Available data START

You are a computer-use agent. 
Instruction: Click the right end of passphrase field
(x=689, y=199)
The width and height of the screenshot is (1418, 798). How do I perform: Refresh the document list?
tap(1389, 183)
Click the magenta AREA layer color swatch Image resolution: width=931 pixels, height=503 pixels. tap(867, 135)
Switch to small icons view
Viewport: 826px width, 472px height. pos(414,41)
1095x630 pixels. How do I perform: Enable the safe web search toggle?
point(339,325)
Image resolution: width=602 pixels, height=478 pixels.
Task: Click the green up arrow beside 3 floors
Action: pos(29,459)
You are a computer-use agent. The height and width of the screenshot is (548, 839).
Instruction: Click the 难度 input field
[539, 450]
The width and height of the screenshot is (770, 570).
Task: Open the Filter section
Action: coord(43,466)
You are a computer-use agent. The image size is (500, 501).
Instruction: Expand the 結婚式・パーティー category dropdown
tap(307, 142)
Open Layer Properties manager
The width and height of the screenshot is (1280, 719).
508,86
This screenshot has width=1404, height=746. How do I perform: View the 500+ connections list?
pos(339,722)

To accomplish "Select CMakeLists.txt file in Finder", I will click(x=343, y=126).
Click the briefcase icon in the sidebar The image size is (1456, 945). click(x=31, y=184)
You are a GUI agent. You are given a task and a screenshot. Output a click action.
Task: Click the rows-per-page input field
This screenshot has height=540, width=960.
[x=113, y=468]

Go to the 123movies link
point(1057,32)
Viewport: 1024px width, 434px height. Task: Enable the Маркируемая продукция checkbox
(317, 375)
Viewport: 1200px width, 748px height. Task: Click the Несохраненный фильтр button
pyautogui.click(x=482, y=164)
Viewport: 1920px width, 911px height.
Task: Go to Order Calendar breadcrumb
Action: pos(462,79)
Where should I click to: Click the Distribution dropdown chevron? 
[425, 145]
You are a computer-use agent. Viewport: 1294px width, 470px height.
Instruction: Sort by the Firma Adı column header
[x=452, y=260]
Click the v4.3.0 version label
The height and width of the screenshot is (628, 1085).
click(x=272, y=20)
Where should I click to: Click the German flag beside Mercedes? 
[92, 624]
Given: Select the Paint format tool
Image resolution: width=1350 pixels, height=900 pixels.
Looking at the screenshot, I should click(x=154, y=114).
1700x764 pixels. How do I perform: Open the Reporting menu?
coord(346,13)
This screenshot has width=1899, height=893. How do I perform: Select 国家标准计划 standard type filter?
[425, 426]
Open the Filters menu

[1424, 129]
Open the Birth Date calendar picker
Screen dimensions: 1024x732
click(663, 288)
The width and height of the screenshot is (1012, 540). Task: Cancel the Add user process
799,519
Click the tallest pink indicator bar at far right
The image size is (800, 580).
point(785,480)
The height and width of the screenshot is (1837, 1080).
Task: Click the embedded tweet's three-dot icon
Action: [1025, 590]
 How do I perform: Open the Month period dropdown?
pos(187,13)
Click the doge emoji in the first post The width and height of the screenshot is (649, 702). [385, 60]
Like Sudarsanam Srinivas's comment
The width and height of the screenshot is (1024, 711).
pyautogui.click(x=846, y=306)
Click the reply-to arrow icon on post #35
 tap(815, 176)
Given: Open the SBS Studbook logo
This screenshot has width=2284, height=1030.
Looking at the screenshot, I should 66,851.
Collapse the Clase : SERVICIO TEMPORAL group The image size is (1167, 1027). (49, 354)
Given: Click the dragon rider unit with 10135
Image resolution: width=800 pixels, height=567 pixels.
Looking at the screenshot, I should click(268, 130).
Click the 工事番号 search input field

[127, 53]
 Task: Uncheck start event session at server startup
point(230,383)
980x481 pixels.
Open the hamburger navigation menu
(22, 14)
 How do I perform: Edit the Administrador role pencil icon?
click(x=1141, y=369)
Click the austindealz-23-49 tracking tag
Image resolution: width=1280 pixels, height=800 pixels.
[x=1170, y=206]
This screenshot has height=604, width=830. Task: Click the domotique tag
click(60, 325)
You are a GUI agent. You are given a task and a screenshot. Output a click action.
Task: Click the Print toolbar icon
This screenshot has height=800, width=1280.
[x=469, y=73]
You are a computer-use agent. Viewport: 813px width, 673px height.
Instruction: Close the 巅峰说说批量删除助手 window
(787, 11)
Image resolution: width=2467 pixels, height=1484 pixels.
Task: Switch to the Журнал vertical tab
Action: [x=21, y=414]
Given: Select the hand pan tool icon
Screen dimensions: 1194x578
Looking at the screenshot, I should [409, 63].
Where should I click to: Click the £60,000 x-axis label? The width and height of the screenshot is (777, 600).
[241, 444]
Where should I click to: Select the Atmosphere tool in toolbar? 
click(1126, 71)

Available data END

§ Description of the task
Copy every record precisely, omitting nothing.

§ Written response
You are a computer-use agent. 
Instruction: Click the right end of passphrase field
(x=689, y=199)
The width and height of the screenshot is (1418, 798). How do I perform: Refresh the document list?
tap(1389, 183)
Click the magenta AREA layer color swatch Image resolution: width=931 pixels, height=503 pixels. tap(867, 135)
Switch to small icons view
Viewport: 826px width, 472px height. pos(414,41)
1095x630 pixels. How do I perform: Enable the safe web search toggle?
point(339,325)
Image resolution: width=602 pixels, height=478 pixels.
Task: Click the green up arrow beside 3 floors
Action: pos(29,459)
You are a computer-use agent. The height and width of the screenshot is (548, 839).
Instruction: Click the 难度 input field
[539, 450]
The width and height of the screenshot is (770, 570).
Task: Open the Filter section
Action: coord(43,466)
You are a computer-use agent. The image size is (500, 501).
Instruction: Expand the 結婚式・パーティー category dropdown
tap(307, 142)
Open Layer Properties manager
The width and height of the screenshot is (1280, 719).
508,86
This screenshot has width=1404, height=746. How do I perform: View the 500+ connections list?
pos(339,722)

To accomplish "Select CMakeLists.txt file in Finder", I will click(x=343, y=126).
Click the briefcase icon in the sidebar The image size is (1456, 945). click(x=31, y=184)
You are a GUI agent. You are given a task and a screenshot. Output a click action.
Task: Click the rows-per-page input field
This screenshot has height=540, width=960.
[x=113, y=468]

Go to the 123movies link
point(1057,32)
Viewport: 1024px width, 434px height. Task: Enable the Маркируемая продукция checkbox
(317, 375)
Viewport: 1200px width, 748px height. Task: Click the Несохраненный фильтр button
pyautogui.click(x=482, y=164)
Viewport: 1920px width, 911px height.
Task: Go to Order Calendar breadcrumb
Action: pos(462,79)
Where should I click to: Click the Distribution dropdown chevron? 
[425, 145]
You are a computer-use agent. Viewport: 1294px width, 470px height.
Instruction: Sort by the Firma Adı column header
[x=452, y=260]
Click the v4.3.0 version label
The height and width of the screenshot is (628, 1085).
click(x=272, y=20)
Where should I click to: Click the German flag beside Mercedes? 
[92, 624]
Given: Select the Paint format tool
Image resolution: width=1350 pixels, height=900 pixels.
Looking at the screenshot, I should click(x=154, y=114).
1700x764 pixels. How do I perform: Open the Reporting menu?
coord(346,13)
This screenshot has width=1899, height=893. How do I perform: Select 国家标准计划 standard type filter?
[425, 426]
Open the Filters menu

[1424, 129]
Open the Birth Date calendar picker
Screen dimensions: 1024x732
click(663, 288)
The width and height of the screenshot is (1012, 540). Task: Cancel the Add user process
799,519
Click the tallest pink indicator bar at far right
The image size is (800, 580).
point(785,480)
The height and width of the screenshot is (1837, 1080).
Task: Click the embedded tweet's three-dot icon
Action: [1025, 590]
 How do I perform: Open the Month period dropdown?
pos(187,13)
Click the doge emoji in the first post The width and height of the screenshot is (649, 702). [385, 60]
Like Sudarsanam Srinivas's comment
The width and height of the screenshot is (1024, 711).
pyautogui.click(x=846, y=306)
Click the reply-to arrow icon on post #35
 tap(815, 176)
Given: Open the SBS Studbook logo
This screenshot has width=2284, height=1030.
Looking at the screenshot, I should 66,851.
Collapse the Clase : SERVICIO TEMPORAL group The image size is (1167, 1027). (49, 354)
Given: Click the dragon rider unit with 10135
Image resolution: width=800 pixels, height=567 pixels.
Looking at the screenshot, I should click(268, 130).
Click the 工事番号 search input field

[127, 53]
 Task: Uncheck start event session at server startup
point(230,383)
980x481 pixels.
Open the hamburger navigation menu
(22, 14)
 How do I perform: Edit the Administrador role pencil icon?
click(x=1141, y=369)
Click the austindealz-23-49 tracking tag
Image resolution: width=1280 pixels, height=800 pixels.
[x=1170, y=206]
This screenshot has height=604, width=830. Task: Click the domotique tag
click(60, 325)
You are a GUI agent. You are given a task and a screenshot. Output a click action.
Task: Click the Print toolbar icon
This screenshot has height=800, width=1280.
[x=469, y=73]
You are a computer-use agent. Viewport: 813px width, 673px height.
Instruction: Close the 巅峰说说批量删除助手 window
(787, 11)
Image resolution: width=2467 pixels, height=1484 pixels.
Task: Switch to the Журнал vertical tab
Action: [x=21, y=414]
Given: Select the hand pan tool icon
Screen dimensions: 1194x578
Looking at the screenshot, I should [409, 63].
Where should I click to: Click the £60,000 x-axis label? The width and height of the screenshot is (777, 600).
[241, 444]
Where should I click to: Select the Atmosphere tool in toolbar? 
click(1126, 71)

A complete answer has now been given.